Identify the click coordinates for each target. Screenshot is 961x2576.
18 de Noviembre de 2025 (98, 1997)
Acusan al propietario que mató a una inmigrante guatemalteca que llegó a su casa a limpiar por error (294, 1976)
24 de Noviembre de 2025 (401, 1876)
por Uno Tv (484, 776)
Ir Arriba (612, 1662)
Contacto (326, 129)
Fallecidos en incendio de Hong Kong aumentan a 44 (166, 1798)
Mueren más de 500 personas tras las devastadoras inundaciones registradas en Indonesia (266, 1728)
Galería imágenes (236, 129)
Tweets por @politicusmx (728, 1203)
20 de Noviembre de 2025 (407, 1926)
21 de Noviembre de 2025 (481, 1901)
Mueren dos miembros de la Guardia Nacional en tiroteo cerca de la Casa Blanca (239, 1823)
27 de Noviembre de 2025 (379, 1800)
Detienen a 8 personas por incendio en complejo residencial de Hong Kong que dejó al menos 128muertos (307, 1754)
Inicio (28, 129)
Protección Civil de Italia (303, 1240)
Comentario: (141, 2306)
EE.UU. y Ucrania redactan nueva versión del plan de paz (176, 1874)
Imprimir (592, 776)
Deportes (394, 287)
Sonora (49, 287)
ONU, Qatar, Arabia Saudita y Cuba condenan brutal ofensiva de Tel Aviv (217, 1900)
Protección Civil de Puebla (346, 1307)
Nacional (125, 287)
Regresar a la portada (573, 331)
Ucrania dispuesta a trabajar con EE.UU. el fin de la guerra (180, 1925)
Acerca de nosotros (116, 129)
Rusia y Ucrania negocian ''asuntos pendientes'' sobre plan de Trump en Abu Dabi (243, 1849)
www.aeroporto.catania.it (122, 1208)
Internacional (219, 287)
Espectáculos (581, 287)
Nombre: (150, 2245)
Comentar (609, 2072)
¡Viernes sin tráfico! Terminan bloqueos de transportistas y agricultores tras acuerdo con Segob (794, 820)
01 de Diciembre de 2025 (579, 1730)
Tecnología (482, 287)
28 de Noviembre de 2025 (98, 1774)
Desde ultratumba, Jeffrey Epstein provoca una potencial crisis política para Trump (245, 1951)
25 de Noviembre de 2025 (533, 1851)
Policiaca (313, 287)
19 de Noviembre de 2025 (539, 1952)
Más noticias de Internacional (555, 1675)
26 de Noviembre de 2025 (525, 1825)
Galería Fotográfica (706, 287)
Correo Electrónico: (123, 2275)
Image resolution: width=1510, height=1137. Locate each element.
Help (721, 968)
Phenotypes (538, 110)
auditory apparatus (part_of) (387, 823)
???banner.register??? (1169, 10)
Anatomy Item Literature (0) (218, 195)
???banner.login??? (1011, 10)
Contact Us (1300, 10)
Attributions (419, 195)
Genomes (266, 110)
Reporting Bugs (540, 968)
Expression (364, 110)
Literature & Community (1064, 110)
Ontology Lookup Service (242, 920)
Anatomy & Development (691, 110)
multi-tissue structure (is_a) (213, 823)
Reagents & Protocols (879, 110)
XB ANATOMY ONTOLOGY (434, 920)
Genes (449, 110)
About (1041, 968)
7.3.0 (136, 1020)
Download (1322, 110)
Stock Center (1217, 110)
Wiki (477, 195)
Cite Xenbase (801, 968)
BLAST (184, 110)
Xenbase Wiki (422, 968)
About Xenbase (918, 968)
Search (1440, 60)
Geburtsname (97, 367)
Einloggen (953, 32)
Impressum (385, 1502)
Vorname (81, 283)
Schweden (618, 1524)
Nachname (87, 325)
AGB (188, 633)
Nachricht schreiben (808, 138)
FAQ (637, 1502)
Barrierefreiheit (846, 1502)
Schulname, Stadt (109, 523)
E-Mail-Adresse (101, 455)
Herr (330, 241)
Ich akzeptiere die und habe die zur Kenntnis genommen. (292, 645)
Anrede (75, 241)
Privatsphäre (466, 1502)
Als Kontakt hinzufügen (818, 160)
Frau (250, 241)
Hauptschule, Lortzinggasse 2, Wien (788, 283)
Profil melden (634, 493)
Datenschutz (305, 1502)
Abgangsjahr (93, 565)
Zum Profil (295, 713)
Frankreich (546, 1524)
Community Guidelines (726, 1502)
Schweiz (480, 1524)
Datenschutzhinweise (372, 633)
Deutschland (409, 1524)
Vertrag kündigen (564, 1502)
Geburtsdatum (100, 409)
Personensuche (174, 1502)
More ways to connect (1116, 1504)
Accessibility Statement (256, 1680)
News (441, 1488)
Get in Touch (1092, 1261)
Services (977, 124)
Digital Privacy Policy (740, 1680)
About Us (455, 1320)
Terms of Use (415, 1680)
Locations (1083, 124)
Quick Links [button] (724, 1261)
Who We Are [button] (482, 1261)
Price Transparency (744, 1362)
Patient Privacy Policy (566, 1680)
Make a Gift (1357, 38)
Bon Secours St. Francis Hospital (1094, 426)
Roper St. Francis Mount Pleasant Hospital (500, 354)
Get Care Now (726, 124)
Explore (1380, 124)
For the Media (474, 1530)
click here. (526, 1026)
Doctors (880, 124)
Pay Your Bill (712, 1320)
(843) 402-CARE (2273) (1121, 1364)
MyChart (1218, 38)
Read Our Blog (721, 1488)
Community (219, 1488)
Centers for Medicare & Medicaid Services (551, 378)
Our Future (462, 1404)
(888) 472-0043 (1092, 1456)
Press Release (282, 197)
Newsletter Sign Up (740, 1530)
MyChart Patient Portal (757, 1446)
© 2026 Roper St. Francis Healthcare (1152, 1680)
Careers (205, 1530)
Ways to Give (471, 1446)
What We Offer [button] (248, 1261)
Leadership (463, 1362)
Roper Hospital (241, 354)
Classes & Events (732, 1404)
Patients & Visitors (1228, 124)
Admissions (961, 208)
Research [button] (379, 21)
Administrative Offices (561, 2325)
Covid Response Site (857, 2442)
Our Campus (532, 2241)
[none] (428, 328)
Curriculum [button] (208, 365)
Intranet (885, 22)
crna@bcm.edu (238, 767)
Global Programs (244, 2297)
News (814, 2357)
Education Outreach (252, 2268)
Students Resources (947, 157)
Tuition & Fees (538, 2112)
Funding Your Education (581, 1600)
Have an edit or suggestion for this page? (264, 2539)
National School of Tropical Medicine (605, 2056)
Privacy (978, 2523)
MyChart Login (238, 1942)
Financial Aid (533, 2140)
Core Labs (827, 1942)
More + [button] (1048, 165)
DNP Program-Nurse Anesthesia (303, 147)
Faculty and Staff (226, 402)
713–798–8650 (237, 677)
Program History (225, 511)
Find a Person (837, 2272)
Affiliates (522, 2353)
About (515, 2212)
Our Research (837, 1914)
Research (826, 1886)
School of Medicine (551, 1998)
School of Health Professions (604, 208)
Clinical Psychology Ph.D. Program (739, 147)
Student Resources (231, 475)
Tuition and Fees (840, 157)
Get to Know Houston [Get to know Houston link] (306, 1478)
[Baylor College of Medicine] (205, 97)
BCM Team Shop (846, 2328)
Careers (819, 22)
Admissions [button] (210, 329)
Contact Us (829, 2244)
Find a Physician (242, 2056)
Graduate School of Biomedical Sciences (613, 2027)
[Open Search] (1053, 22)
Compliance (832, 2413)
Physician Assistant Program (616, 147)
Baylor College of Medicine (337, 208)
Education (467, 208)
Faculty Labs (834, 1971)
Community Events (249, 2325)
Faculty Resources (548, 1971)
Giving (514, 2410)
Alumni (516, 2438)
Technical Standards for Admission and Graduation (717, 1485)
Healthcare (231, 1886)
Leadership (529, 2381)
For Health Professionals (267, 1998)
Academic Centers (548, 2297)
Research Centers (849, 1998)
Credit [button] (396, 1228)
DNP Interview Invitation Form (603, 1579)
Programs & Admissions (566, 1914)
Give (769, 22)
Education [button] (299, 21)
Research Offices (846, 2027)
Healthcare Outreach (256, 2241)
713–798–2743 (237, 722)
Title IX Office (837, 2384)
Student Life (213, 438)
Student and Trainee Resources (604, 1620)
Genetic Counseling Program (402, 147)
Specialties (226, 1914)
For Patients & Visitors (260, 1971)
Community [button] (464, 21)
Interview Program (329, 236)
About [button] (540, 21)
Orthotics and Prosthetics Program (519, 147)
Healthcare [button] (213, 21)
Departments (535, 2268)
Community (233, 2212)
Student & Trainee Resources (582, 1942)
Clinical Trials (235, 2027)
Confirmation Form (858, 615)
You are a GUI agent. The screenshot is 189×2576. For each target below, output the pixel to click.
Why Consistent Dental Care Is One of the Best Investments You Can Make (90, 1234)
+ + + + +
_TASK STATEMENT_:
Would you please copy every line in the data that contains the word "School"?

_SOLUTION FOR THIS PROBLEM_:
National School of Tropical Medicine (605, 2056)
School of Medicine (551, 1998)
School of Health Professions (604, 208)
Graduate School of Biomedical Sciences (613, 2027)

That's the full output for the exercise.